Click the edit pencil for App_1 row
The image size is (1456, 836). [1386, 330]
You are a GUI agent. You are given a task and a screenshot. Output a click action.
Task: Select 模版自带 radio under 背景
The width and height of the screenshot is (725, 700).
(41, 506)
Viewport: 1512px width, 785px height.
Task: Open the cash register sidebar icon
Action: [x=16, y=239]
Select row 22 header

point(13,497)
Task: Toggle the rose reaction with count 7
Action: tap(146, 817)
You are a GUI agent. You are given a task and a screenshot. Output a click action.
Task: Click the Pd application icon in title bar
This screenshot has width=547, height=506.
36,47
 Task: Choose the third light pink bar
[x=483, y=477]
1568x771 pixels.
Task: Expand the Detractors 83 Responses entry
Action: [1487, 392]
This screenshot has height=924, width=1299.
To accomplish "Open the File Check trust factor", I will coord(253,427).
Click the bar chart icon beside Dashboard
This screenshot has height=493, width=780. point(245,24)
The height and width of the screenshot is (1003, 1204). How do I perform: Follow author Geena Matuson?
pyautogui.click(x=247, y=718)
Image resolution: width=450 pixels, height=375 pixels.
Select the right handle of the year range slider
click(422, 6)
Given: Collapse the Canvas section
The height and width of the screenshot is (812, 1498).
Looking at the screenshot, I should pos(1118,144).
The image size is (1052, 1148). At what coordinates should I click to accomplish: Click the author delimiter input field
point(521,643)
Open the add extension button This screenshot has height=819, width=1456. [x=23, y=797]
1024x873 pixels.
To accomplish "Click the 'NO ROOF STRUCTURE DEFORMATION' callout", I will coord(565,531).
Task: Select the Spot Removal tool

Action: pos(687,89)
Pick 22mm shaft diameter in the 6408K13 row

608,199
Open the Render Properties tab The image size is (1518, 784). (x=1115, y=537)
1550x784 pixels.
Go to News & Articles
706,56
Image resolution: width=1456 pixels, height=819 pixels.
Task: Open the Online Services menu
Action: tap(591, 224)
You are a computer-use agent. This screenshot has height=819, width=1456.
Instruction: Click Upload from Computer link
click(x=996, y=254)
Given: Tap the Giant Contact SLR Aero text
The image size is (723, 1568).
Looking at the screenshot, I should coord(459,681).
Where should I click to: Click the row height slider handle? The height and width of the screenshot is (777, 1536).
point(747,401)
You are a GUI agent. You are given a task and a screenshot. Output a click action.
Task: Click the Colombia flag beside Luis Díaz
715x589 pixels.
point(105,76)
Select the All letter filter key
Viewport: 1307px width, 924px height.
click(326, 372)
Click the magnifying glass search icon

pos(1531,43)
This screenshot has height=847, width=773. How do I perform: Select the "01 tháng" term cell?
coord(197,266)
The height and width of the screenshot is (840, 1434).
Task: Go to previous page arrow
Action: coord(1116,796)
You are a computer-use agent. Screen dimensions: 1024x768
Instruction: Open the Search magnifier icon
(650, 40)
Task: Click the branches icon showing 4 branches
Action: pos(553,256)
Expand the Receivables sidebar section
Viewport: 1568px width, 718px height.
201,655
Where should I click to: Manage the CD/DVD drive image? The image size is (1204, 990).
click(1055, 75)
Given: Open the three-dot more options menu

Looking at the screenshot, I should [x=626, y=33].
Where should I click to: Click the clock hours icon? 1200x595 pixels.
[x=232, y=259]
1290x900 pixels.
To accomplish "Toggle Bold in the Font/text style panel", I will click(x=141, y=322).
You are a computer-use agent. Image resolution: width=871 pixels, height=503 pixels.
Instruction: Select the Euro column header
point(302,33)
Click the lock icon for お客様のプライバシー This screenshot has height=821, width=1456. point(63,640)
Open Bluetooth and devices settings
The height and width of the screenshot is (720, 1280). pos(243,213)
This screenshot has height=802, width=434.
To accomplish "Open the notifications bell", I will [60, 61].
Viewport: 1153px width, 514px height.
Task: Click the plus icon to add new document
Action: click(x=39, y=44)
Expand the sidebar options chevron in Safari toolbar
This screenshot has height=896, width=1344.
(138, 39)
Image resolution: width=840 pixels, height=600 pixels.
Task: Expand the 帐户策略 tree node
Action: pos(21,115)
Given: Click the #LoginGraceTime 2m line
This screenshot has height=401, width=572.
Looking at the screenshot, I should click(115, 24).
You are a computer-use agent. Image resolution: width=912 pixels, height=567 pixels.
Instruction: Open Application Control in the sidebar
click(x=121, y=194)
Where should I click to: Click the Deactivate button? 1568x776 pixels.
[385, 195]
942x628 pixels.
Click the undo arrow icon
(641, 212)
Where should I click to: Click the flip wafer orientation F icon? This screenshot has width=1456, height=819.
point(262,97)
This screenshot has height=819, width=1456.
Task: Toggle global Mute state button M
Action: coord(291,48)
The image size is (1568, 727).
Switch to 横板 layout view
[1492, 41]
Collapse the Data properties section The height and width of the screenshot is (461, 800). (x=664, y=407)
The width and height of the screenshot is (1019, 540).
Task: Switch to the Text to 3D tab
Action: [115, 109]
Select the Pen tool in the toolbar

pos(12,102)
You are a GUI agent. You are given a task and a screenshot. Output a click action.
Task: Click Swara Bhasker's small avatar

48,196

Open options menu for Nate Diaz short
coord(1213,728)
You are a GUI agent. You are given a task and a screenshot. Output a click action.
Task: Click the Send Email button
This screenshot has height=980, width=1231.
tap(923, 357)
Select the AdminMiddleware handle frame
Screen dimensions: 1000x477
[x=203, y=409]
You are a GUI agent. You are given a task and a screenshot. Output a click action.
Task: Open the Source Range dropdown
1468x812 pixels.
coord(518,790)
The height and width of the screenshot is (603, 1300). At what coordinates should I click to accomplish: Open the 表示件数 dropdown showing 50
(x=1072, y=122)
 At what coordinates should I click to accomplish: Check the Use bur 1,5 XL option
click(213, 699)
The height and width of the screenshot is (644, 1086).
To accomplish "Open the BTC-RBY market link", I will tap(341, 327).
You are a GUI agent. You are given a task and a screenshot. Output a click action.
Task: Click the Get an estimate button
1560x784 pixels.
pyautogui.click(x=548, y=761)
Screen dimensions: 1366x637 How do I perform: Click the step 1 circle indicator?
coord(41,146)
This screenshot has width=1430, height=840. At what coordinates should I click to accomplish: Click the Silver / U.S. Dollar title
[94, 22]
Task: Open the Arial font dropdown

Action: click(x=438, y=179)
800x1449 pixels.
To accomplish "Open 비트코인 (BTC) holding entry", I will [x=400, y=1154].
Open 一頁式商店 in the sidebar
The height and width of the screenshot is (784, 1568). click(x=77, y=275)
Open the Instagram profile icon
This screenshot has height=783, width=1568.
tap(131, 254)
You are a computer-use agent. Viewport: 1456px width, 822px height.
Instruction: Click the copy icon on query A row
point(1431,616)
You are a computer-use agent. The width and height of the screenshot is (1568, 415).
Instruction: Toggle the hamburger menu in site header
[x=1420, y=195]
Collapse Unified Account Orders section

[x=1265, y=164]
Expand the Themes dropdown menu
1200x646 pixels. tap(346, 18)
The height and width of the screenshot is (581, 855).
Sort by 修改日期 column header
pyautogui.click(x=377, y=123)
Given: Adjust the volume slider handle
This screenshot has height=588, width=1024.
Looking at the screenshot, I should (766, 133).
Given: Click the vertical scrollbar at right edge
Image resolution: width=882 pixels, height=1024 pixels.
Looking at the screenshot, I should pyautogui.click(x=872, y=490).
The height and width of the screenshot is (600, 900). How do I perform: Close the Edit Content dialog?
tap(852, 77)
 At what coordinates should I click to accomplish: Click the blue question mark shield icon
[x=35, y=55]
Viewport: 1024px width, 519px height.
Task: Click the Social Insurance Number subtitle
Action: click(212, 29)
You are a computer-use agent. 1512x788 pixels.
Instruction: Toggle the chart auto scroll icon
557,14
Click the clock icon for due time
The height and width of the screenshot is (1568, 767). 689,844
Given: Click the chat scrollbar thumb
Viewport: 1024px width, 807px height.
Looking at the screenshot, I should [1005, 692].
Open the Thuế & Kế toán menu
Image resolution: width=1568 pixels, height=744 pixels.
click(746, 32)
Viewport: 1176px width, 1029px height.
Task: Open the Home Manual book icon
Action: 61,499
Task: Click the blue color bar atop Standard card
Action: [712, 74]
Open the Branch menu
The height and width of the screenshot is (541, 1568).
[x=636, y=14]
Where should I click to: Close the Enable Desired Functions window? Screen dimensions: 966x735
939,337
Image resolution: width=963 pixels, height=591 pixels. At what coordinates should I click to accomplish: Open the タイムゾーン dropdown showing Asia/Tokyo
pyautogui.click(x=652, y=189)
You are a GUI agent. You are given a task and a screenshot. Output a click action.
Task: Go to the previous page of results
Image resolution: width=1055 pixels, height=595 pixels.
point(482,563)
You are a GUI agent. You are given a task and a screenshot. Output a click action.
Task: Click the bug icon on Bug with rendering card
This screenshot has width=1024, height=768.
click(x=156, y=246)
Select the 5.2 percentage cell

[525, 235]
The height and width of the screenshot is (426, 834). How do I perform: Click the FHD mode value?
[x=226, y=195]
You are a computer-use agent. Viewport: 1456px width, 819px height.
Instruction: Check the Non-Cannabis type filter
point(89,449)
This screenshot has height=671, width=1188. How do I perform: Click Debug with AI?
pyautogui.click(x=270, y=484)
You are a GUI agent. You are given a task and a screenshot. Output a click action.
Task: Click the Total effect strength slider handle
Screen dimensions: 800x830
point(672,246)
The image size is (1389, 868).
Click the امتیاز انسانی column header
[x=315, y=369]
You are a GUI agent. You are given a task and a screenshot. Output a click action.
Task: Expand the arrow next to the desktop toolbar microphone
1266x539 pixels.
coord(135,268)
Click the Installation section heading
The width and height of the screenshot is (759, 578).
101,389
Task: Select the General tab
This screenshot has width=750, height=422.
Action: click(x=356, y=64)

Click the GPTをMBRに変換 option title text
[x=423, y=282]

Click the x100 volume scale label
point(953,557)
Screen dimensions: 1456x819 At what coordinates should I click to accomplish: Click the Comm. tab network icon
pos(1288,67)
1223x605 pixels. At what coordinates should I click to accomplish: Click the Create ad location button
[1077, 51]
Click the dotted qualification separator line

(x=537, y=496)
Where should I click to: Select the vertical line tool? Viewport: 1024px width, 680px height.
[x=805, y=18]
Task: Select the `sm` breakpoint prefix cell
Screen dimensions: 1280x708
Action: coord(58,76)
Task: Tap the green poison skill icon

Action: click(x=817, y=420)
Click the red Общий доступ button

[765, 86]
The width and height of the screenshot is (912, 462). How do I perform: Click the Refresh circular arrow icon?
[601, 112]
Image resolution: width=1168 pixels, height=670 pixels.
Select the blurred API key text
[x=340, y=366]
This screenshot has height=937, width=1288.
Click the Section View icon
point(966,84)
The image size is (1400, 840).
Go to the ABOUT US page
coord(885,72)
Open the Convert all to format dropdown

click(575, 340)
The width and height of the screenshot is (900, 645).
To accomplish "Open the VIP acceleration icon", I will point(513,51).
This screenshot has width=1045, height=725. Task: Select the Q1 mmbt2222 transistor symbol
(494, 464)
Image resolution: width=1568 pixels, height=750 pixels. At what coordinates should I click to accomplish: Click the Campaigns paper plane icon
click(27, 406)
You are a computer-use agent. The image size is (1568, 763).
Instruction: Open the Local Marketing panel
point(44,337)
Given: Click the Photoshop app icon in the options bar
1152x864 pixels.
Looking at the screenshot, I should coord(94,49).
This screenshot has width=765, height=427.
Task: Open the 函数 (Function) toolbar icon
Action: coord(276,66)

═══

--- DIRECTION ---
Can you render the lines of the records above, from the line containing "Screen dimensions: 1456x819" to the line containing "coord(885,72)", as a Markdown table with the columns Row and Line, numbering each line and leaving out blank ones?

--- TASK RESPONSE ---
| Row | Line |
|---|---|
| 1 | Screen dimensions: 1456x819 At what coordinates should I click to accomplish: Click the Comm. tab network icon |
| 2 | pos(1288,67) |
| 3 | 1223x605 pixels. At what coordinates should I click to accomplish: Click the Create ad location button |
| 4 | [1077, 51] |
| 5 | Click the dotted qualification separator line |
| 6 | (x=537, y=496) |
| 7 | Where should I click to: Select the vertical line tool? Viewport: 1024px width, 680px height. |
| 8 | [x=805, y=18] |
| 9 | Task: Select the `sm` breakpoint prefix cell |
| 10 | Screen dimensions: 1280x708 |
| 11 | Action: coord(58,76) |
| 12 | Task: Tap the green poison skill icon |
| 13 | Action: click(x=817, y=420) |
| 14 | Click the red Общий доступ button |
| 15 | [765, 86] |
| 16 | The width and height of the screenshot is (912, 462). How do I perform: Click the Refresh circular arrow icon? |
| 17 | [601, 112] |
| 18 | Image resolution: width=1168 pixels, height=670 pixels. |
| 19 | Select the blurred API key text |
| 20 | [x=340, y=366] |
| 21 | This screenshot has height=937, width=1288. |
| 22 | Click the Section View icon |
| 23 | point(966,84) |
| 24 | The image size is (1400, 840). |
| 25 | Go to the ABOUT US page |
| 26 | coord(885,72) |